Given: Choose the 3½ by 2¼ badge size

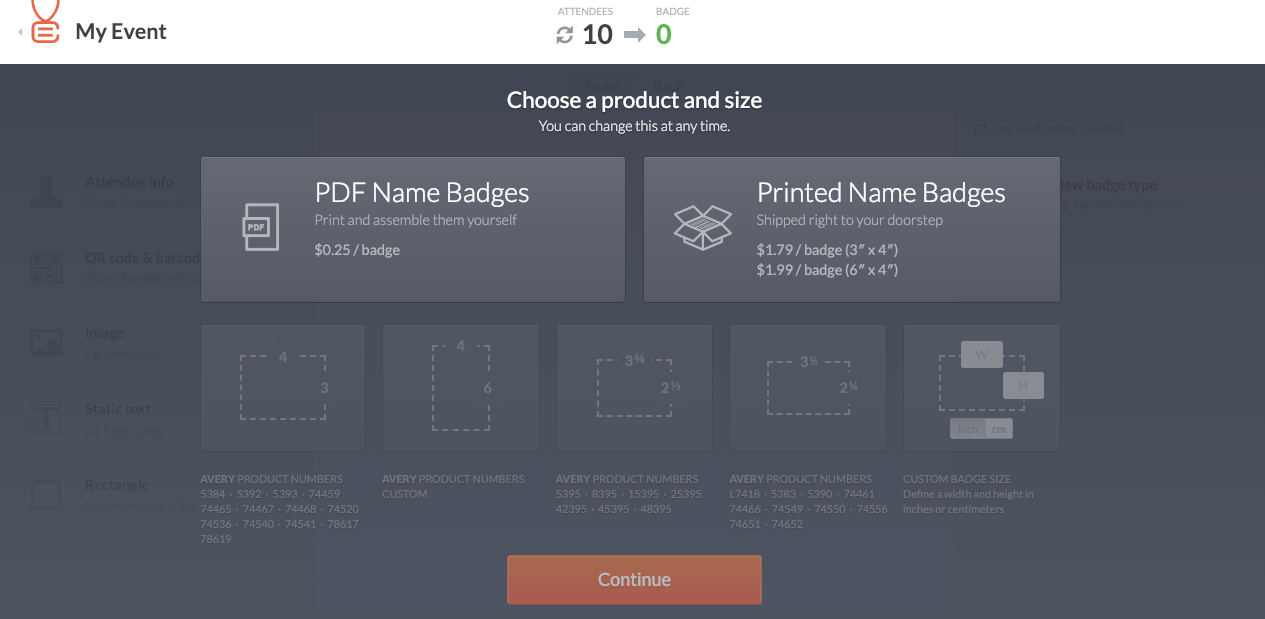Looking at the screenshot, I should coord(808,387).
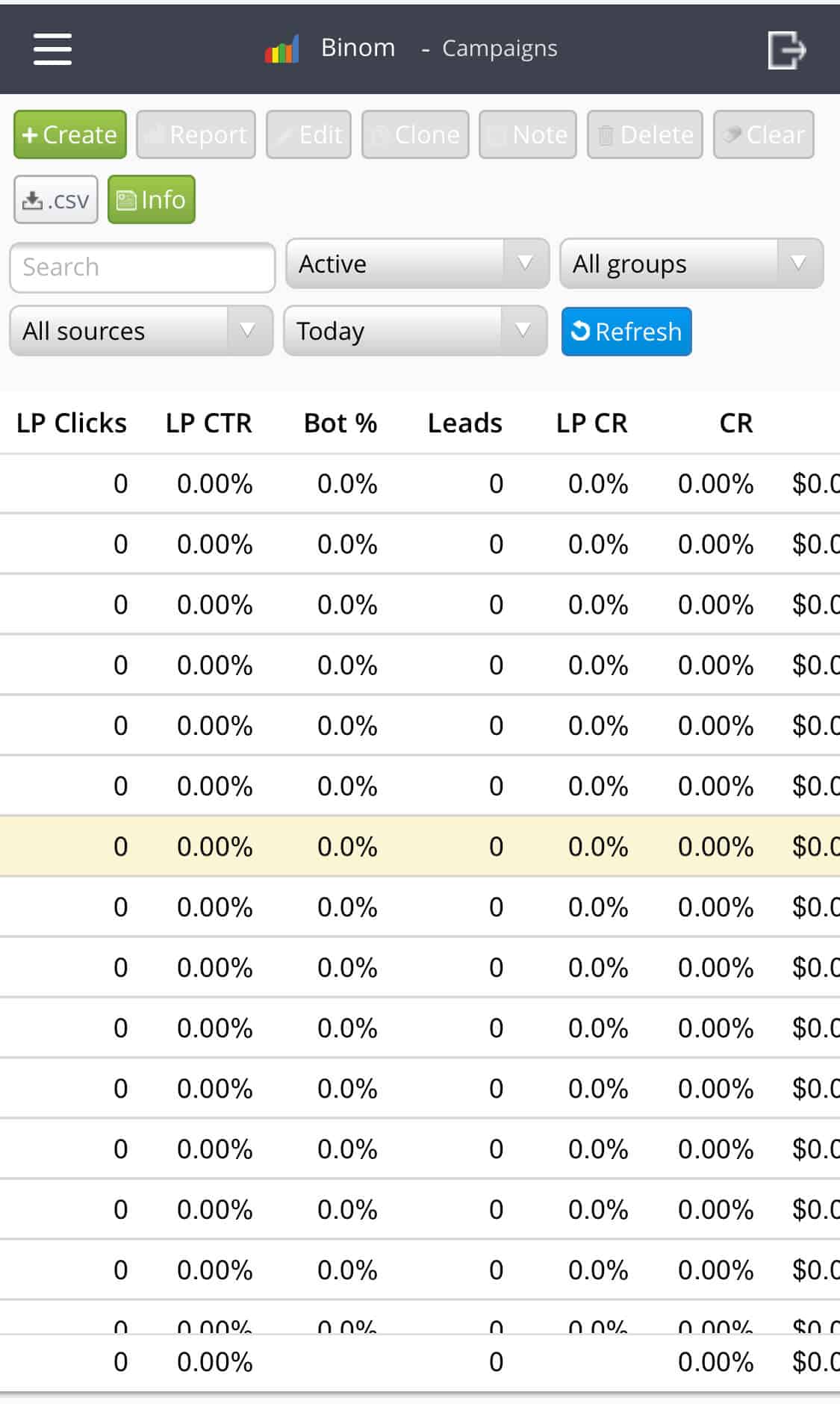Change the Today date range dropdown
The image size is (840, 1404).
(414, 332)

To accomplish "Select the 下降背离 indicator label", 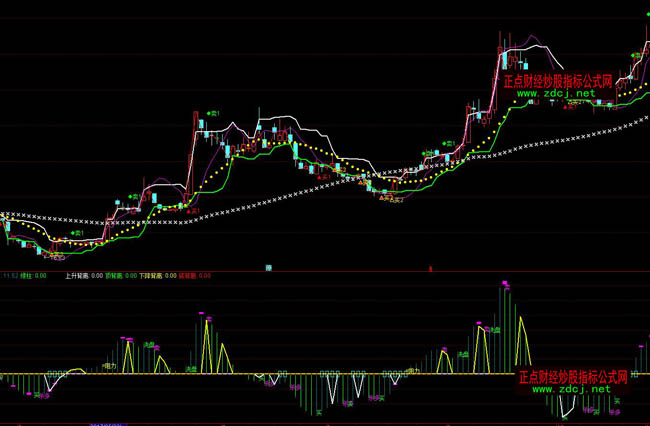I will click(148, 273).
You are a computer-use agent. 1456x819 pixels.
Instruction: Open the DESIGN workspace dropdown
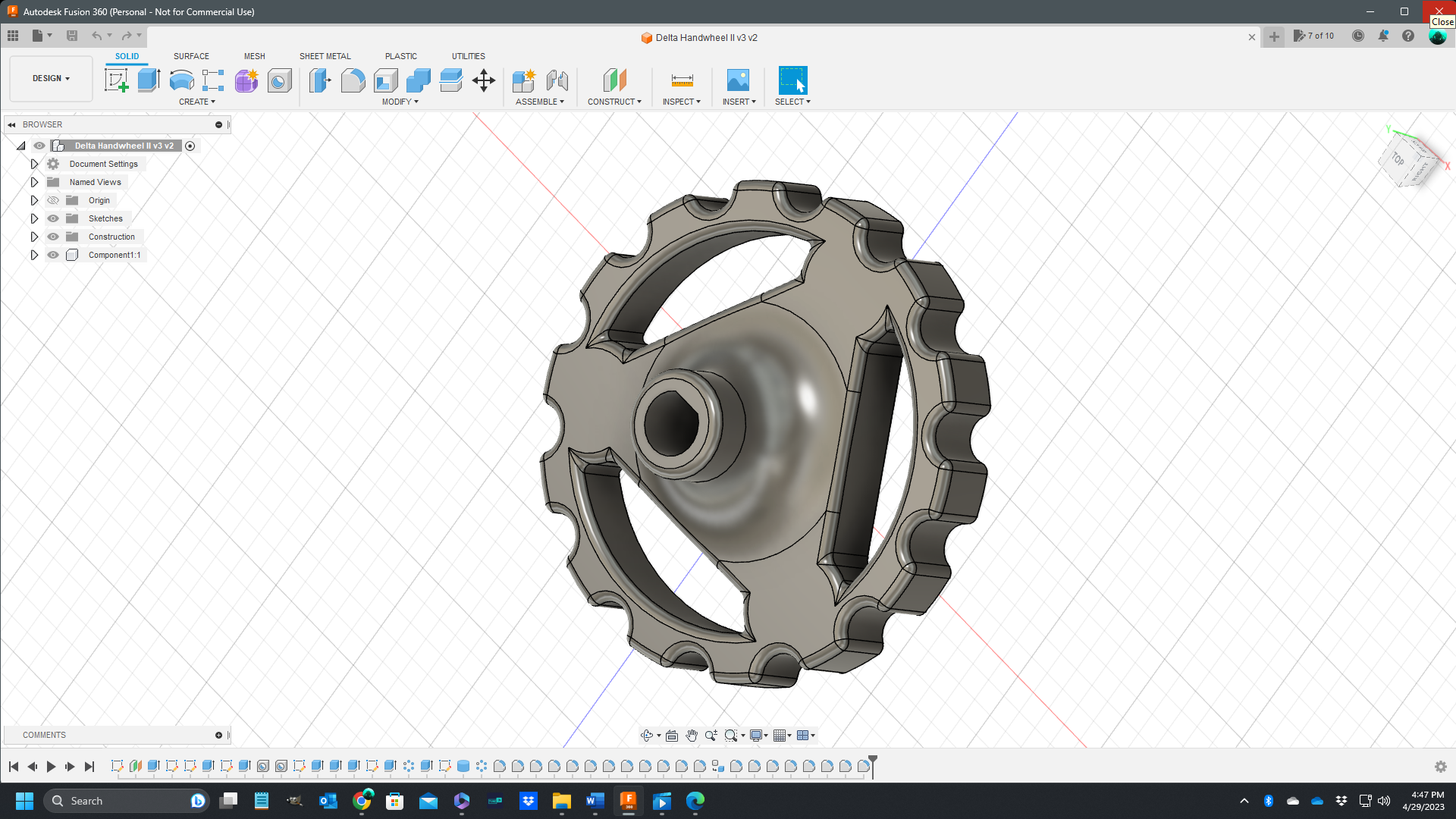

:::::

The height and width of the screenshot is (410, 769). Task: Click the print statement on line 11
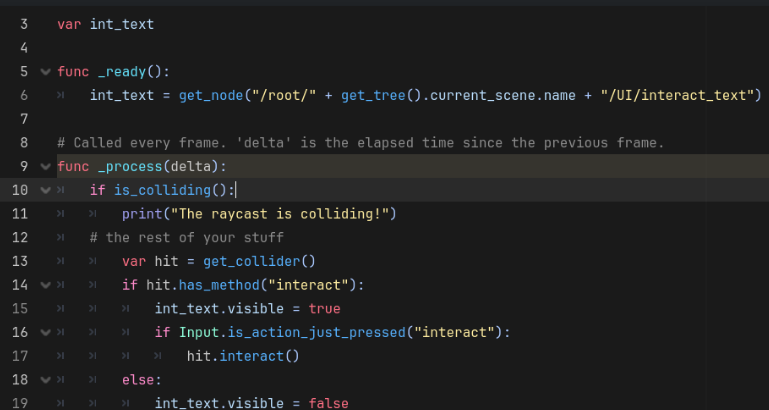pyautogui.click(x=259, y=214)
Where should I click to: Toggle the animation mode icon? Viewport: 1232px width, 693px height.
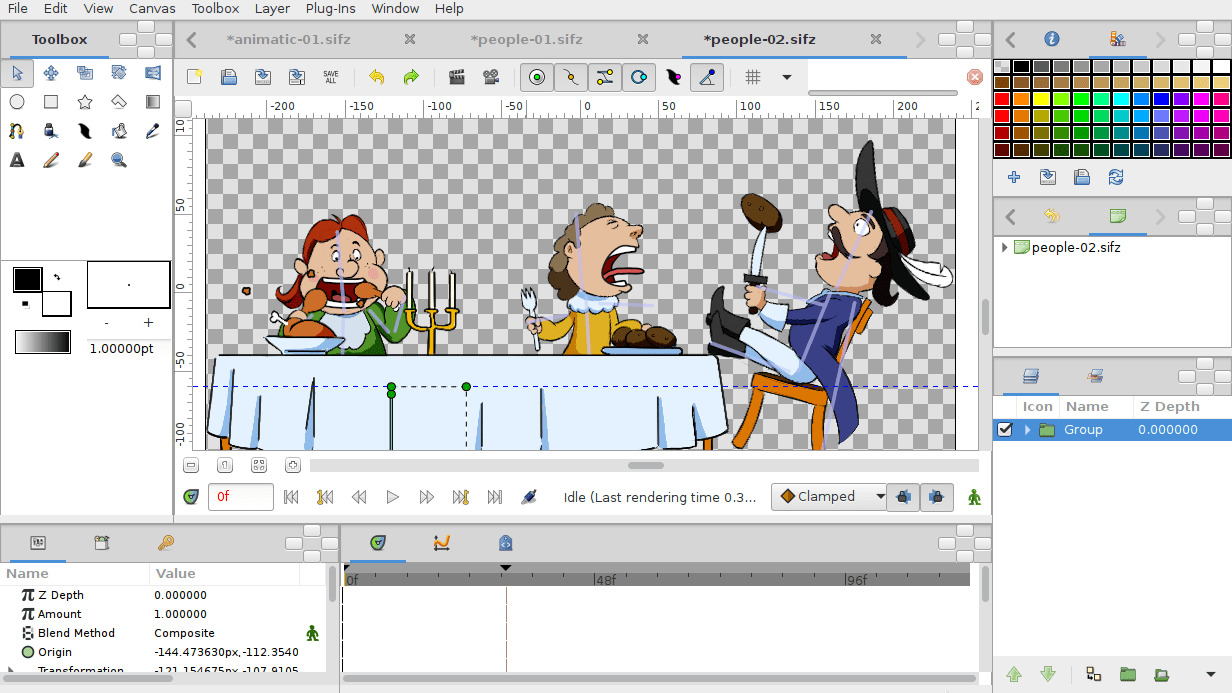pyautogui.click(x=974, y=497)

:::::

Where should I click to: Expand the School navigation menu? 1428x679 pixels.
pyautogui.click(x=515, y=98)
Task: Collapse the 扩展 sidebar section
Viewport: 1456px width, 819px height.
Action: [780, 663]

:::::

Task objective:
Could you put the stretch of the listing above, from the line containing "The height and" through the line containing "pyautogui.click(x=974, y=497)", into a JSON list of strings, with one string per line, no blank lines, and the pictures left out?

Problem solution:
[
  "The height and width of the screenshot is (410, 769). Task: Click the print statement on line 11",
  "pyautogui.click(x=259, y=214)",
  "Where should I click to: Toggle the animation mode icon? Viewport: 1232px width, 693px height.",
  "pyautogui.click(x=974, y=497)"
]